When Prison Fellowship founder Chuck Colson and Beeson Divinity School Dean Timothy George co-authored a manifesto three years ago called the Manhattan Declaration, they predicted a time would come when Christians would have to face the prospect of civil disobedience — being forced to choose between obeying God or man.
“Certainly for the Catholics and for many of us evangelicals, that time is already upon us,” the two wrote in an open letter to evangelical Christians published online by Christianity Today.

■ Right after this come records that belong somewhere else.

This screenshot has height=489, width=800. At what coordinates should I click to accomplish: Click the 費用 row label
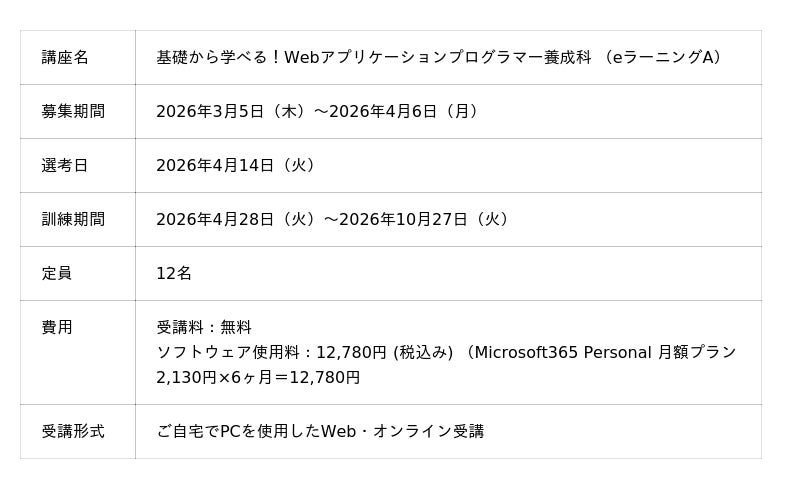point(57,328)
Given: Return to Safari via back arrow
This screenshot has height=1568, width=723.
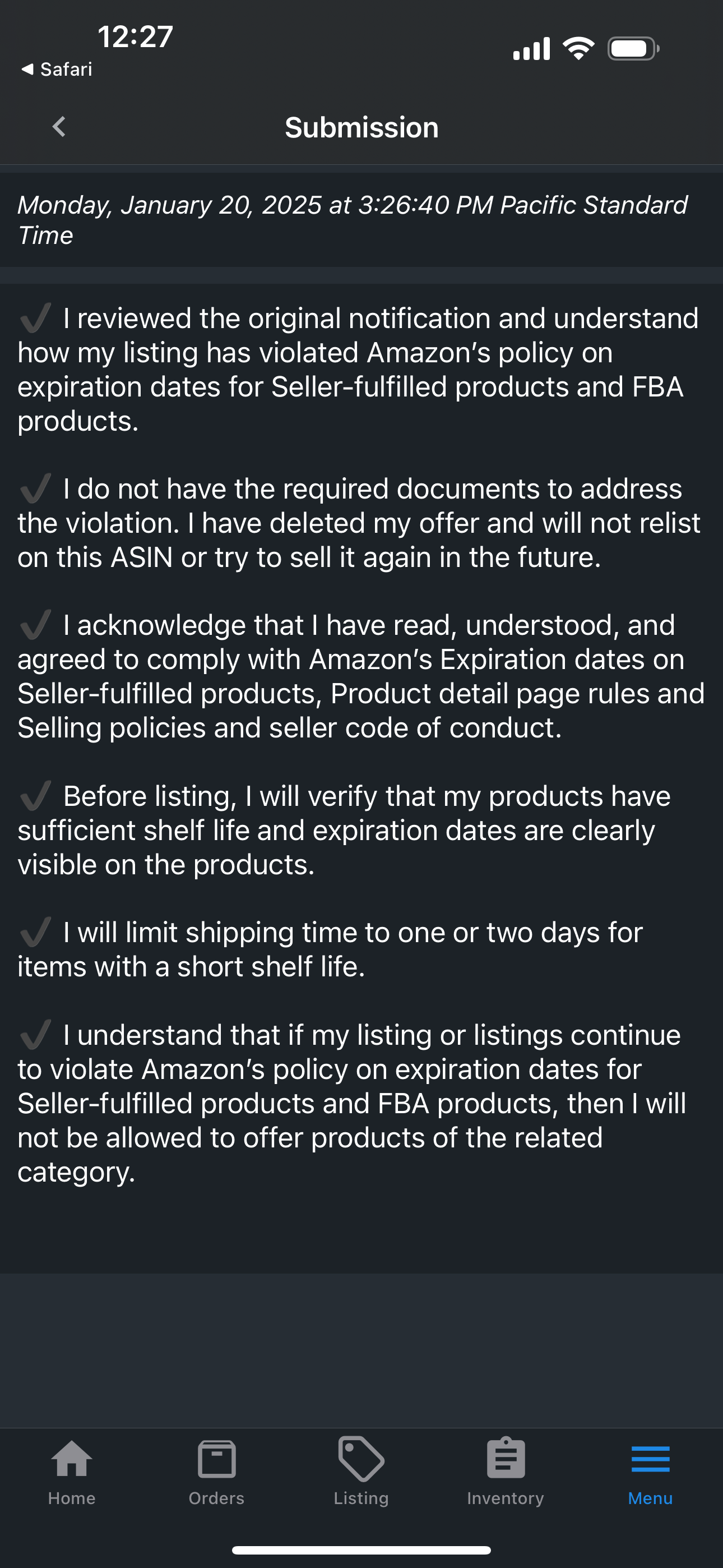Looking at the screenshot, I should (56, 70).
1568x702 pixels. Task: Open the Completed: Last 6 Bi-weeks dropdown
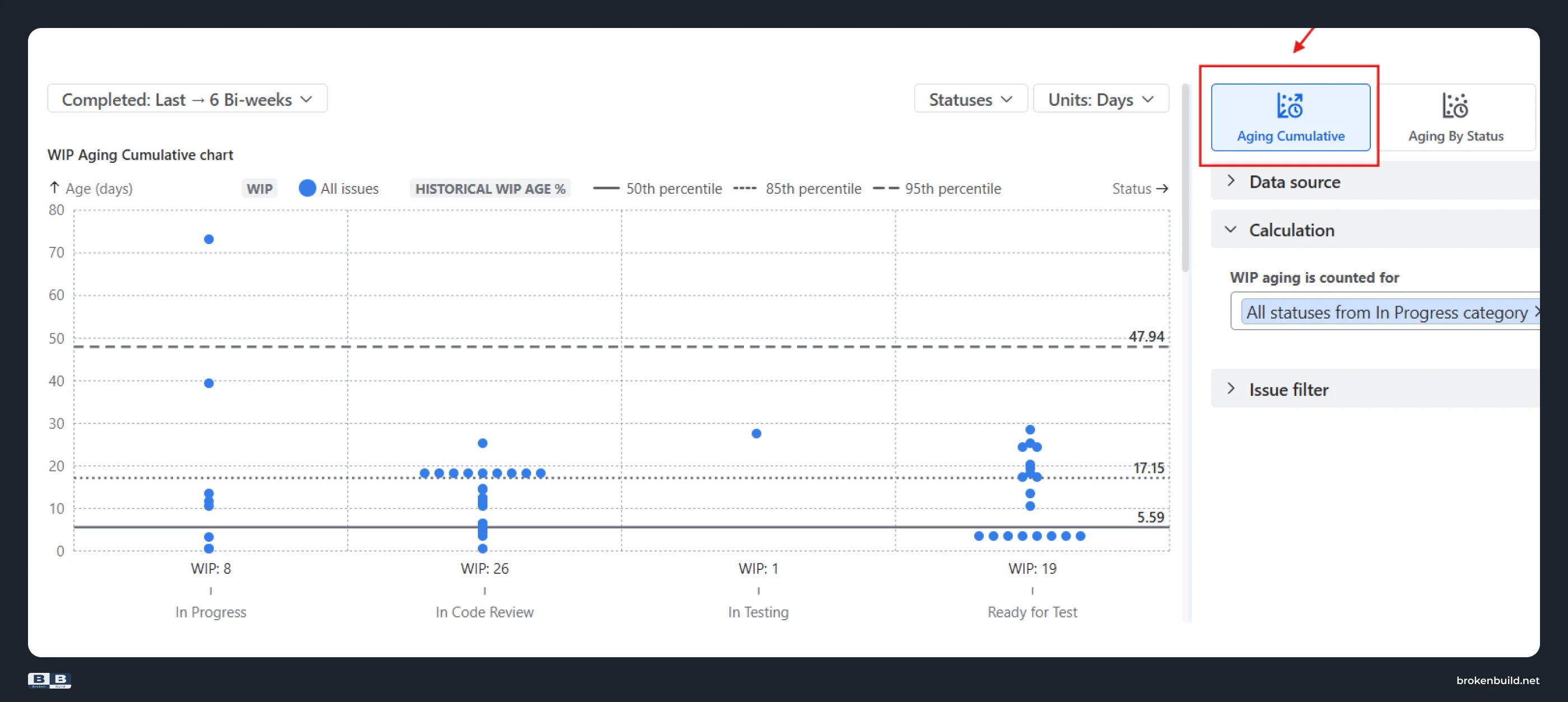pos(188,99)
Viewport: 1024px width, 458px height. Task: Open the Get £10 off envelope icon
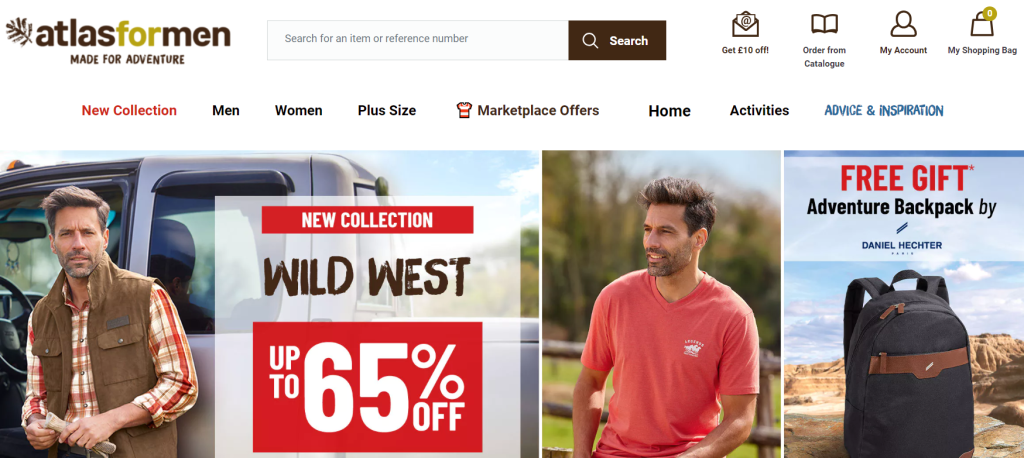click(x=745, y=24)
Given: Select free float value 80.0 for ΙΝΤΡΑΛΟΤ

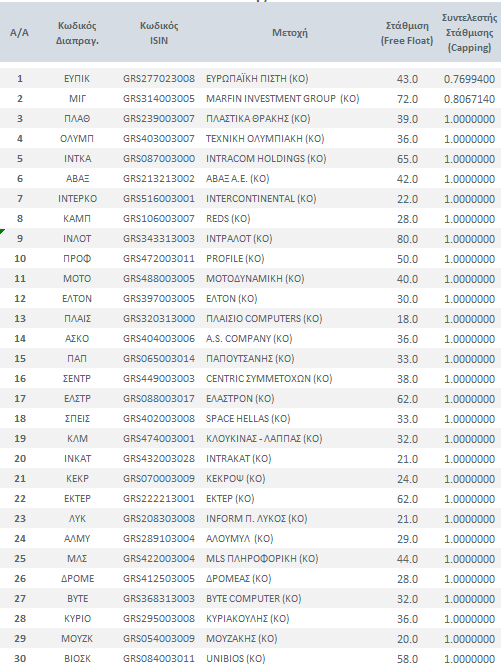Looking at the screenshot, I should [407, 239].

“We do not exaggerate when we say that this is the greatest threat to religious freedom in our lifetime,” Colson and George wrote. “We cannot help but think of the words attributed to German pastor Martin Niemoeller, reflecting on the Nazi terror: ‘First they came for the Socialists, and I did not speak out, because I was not a Socialist. Then they came for the Trade Unionists, and I did not speak out, because I was not a Trade Unionist. Then they came for the Jews, and I did not speak out, because I was not a Jew. Then they came for me, and there was no one left to speak for me.’”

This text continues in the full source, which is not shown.